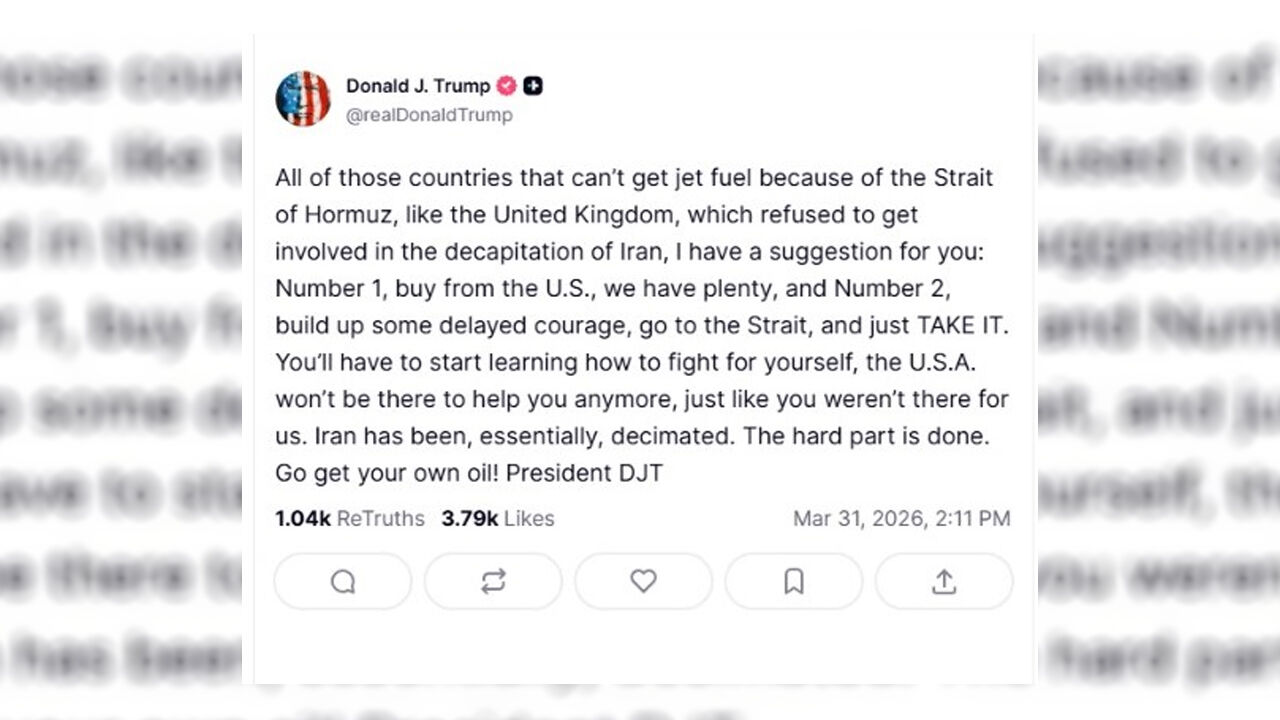Share the post via the upload arrow icon
The image size is (1280, 720).
[944, 581]
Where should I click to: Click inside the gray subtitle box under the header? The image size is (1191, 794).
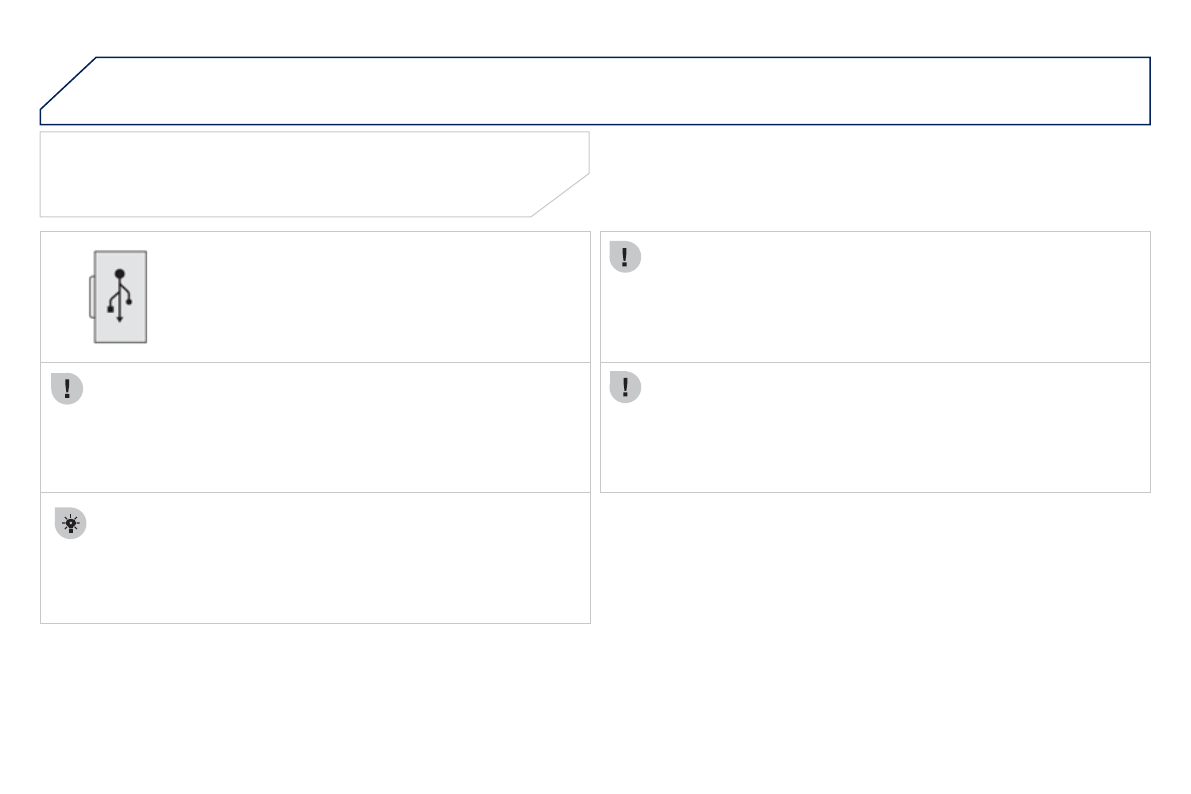coord(300,173)
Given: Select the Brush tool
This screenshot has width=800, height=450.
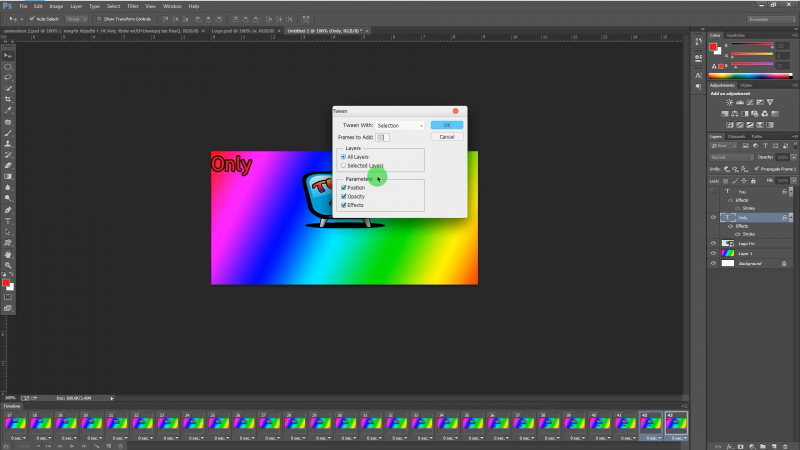Looking at the screenshot, I should tap(8, 132).
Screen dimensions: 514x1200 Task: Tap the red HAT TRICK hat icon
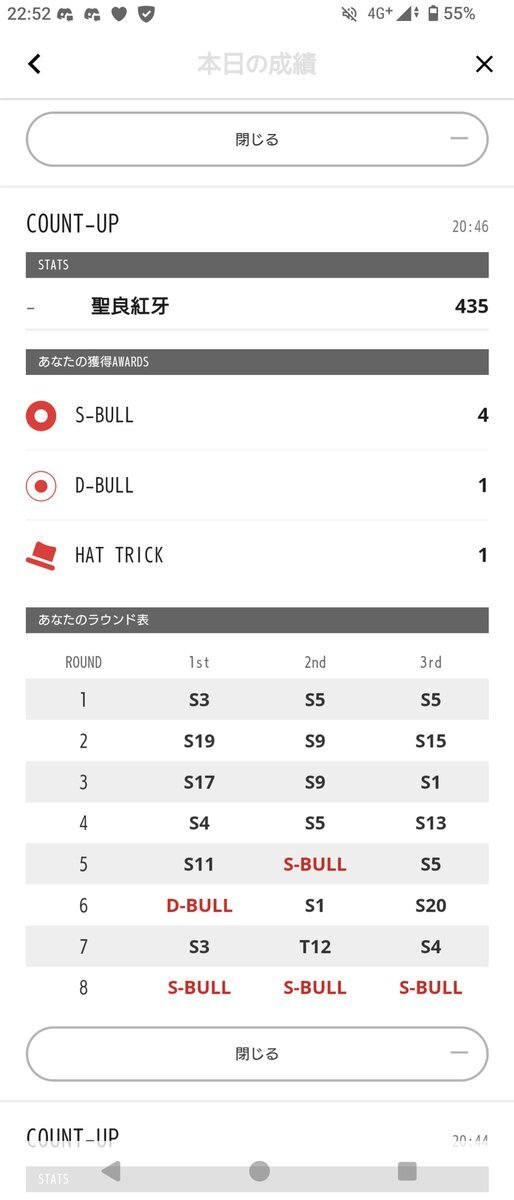click(41, 555)
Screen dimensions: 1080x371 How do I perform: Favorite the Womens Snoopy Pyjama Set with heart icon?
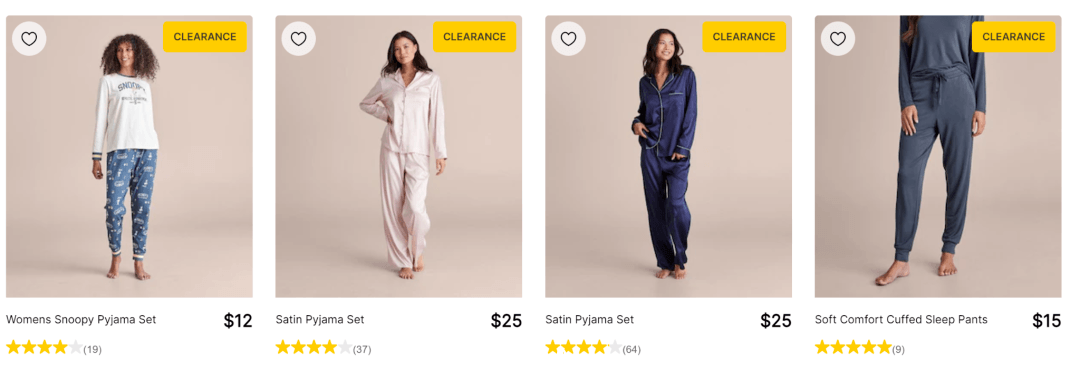pyautogui.click(x=29, y=39)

* Exercise brief:
Every line from the one containing "This screenshot has width=800, height=450." through the last line of the records is to be reproduced exactly, with pictures left out and nothing else given.

* Response below:
This screenshot has width=800, height=450.
Looking at the screenshot, I should tap(8, 132).
Screen dimensions: 514x1200 Task: Tap the red HAT TRICK hat icon
click(41, 555)
Screen dimensions: 1080x371 How do I perform: Favorite the Womens Snoopy Pyjama Set with heart icon?
pyautogui.click(x=29, y=39)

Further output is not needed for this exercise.